**Work to be completed**
Return every line of the data that contains the string "Expand".

(Data records)

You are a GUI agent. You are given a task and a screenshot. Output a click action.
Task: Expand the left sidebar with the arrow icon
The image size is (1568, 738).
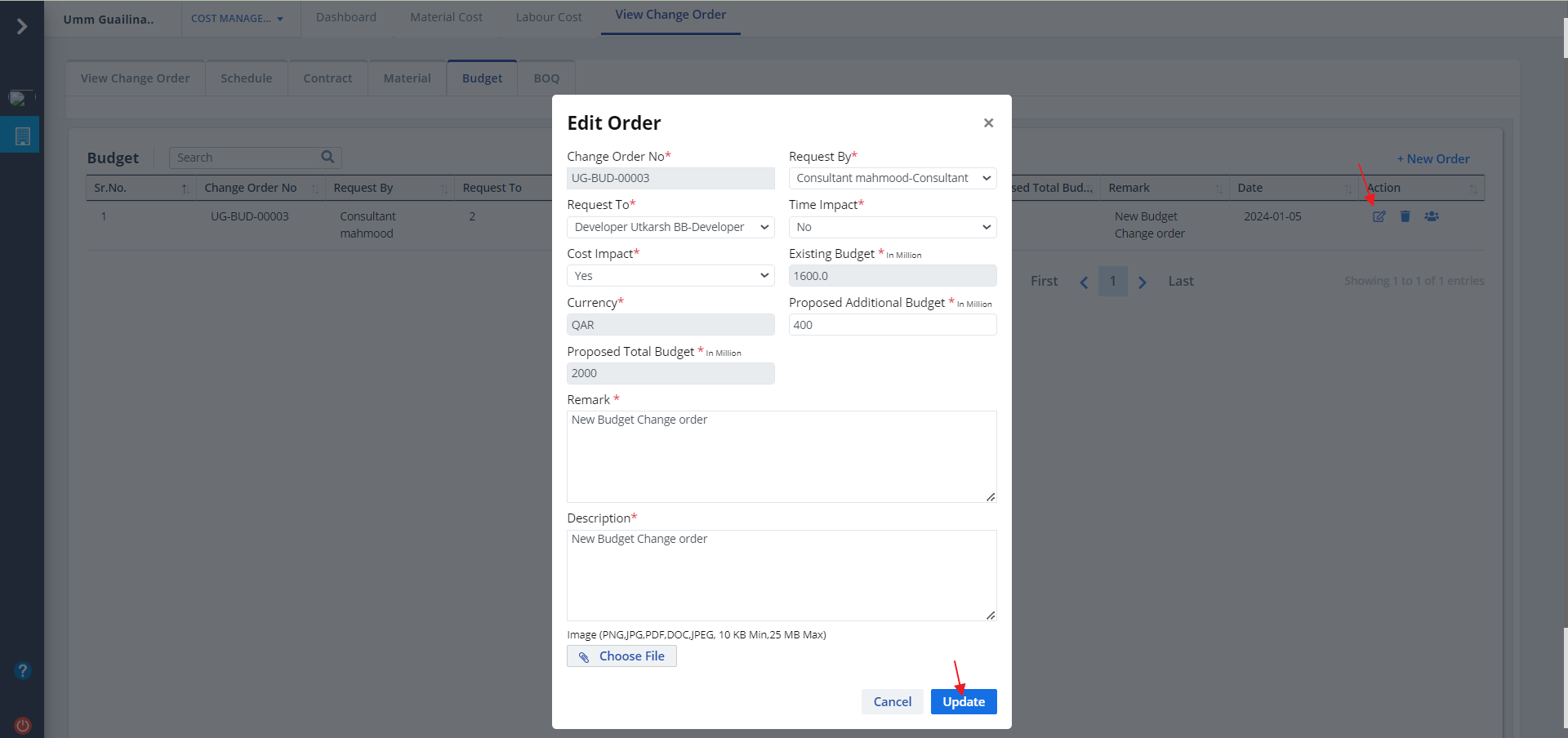coord(22,27)
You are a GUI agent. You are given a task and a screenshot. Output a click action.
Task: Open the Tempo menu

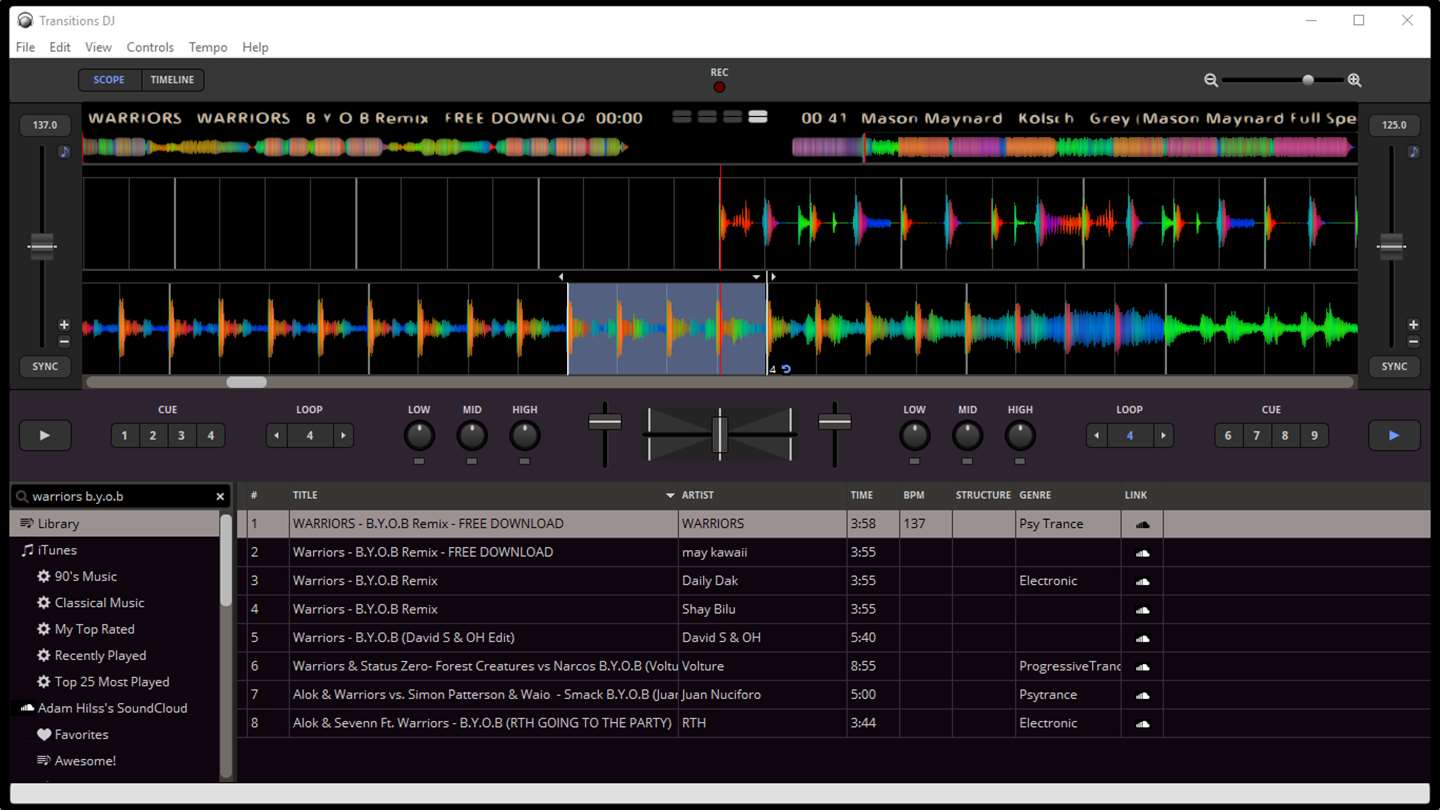point(207,47)
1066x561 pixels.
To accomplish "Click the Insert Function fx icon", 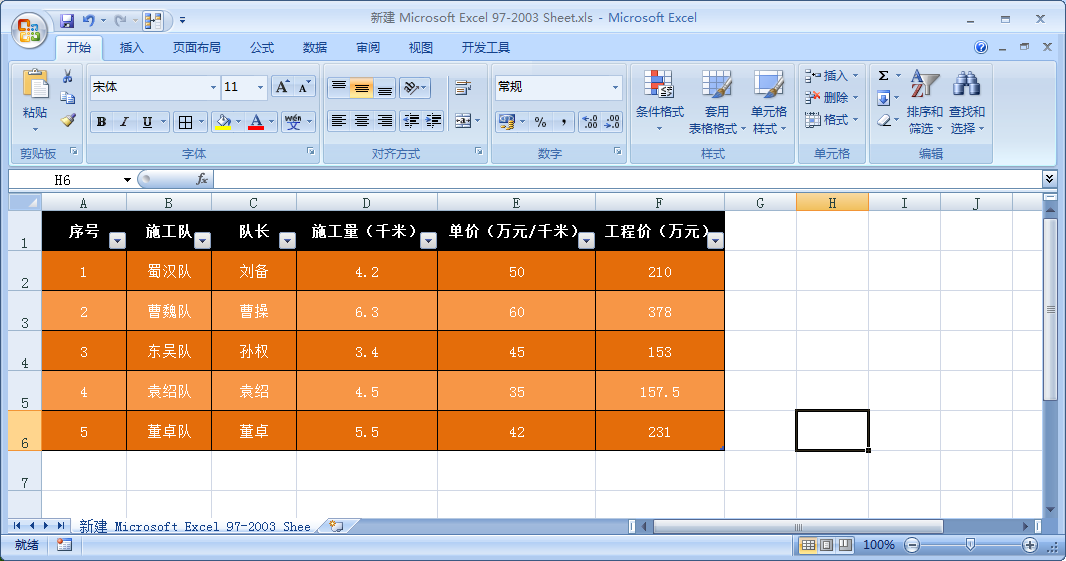I will (202, 179).
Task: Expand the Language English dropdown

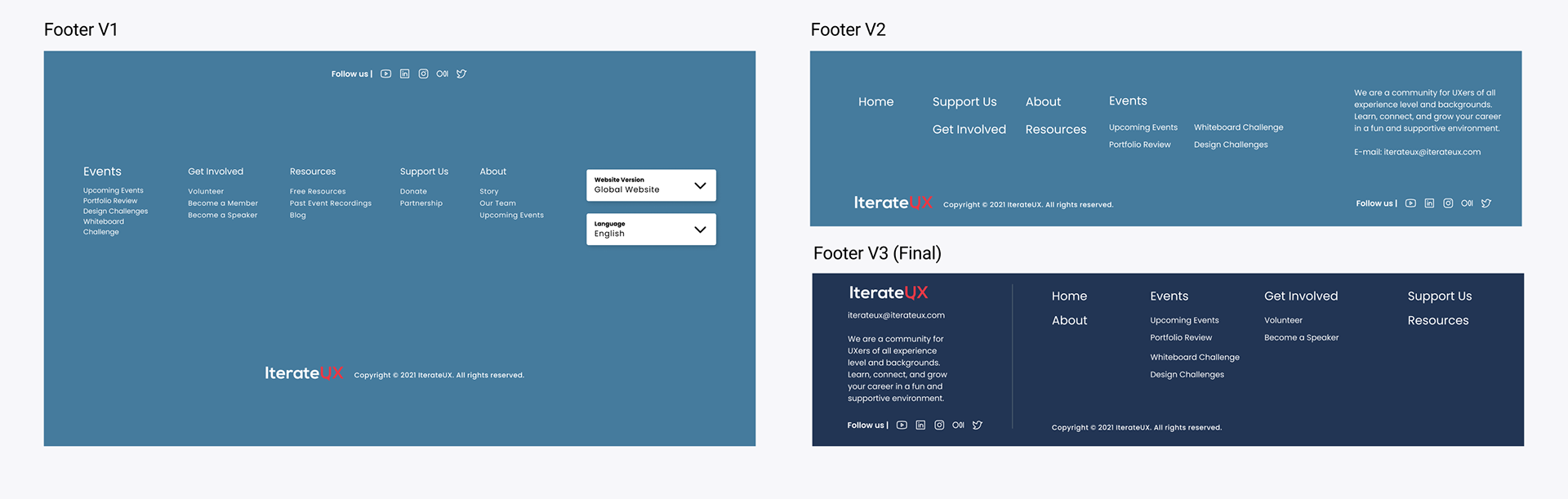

(End Data records)

**Answer section**
Task: Expand the left sidebar with the arrow icon
Task: Expand the Language English dropdown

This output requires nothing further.